Work to complete ->
- 1) In the x86 atomics answer, can you quote the stretch from "Peter Cordes ·" through "for atomic stuff."?
- 2) Answer these about the x86 atomics answer:
(a) Which mechanism do ARM and many other RISCs have that x86 lacks?
(b) Unlike LL/SC, what problems is a CAS retry loop susceptible to?
(c) On modern x86 CPUs, what does the "cache lock" prevent until a store-unlock?

··· Provided passage ···

Peter Cordes · Answer 2 · 2023-07-28T09:02:23.000

Unlike ARM and many other RISCs, x86 doesn't have load-linked / store-conditional; architecturally it has stuff like lock add byte [rdi], 1 or lock cmpxchg [rdi], ecx for atomic RMW. See Can num++ be atomic for 'int num'? for some details of the semantics and CPU architecture.

See also x86 equivalent for LWARX and STWCX - arbitrary atomic RMW operations can by synthesized with a CAS (lock cmpxchg) retry loop. Unlike LL/SC, it is susceptible to ABA problems, but CAS is the other major way of providing a building block for atomic stuff.

Internally on x86 modern CPUs, this probably works by running a load uop that also "locks" that cache line. (Instead of arming a monitor so a later SC will fail, the "cache lock" prevents MESI responses until a store-unlock, preventing things that would have made an SC fail on an LL/SC machine.)

··· Stored records ···

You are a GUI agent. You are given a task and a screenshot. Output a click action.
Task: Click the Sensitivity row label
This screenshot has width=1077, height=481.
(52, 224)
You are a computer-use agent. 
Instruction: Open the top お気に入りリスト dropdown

···

Responses to the exercise ->
- 1)
Peter Cordes · Answer 2 · 2023-07-28T09:02:23.000

Unlike ARM and many other RISCs, x86 doesn't have load-linked / store-conditional; architecturally it has stuff like lock add byte [rdi], 1 or lock cmpxchg [rdi], ecx for atomic RMW. See Can num++ be atomic for 'int num'? for some details of the semantics and CPU architecture.

See also x86 equivalent for LWARX and STWCX - arbitrary atomic RMW operations can by synthesized with a CAS (lock cmpxchg) retry loop. Unlike LL/SC, it is susceptible to ABA problems, but CAS is the other major way of providing a building block for atomic stuff.

- 2)
(a) Load-linked / store-conditional.
(b) ABA problems.
(c) MESI responses.